Source records:
-=-=-=-=-

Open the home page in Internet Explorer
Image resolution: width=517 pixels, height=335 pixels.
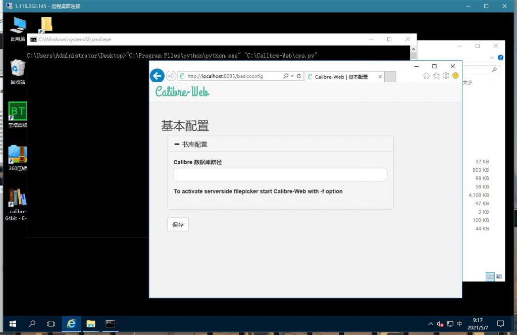click(427, 75)
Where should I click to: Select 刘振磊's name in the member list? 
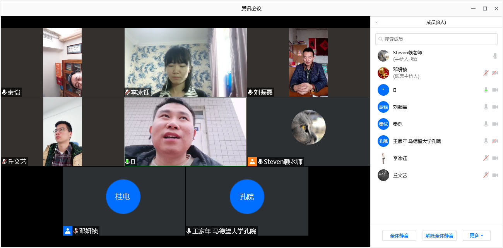click(x=400, y=107)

-=-=-=-=-

YOUR GOAL :: Rewrite the lines above, putting "Microsoft Edge" wherever "Internet Explorer" appears and keeping everything else the same. Leave the pictures out.

PROBLEM SOLUTION ::
Open the home page in Microsoft Edge
Image resolution: width=517 pixels, height=335 pixels.
click(427, 75)
Where should I click to: Select 刘振磊's name in the member list? 
click(x=400, y=107)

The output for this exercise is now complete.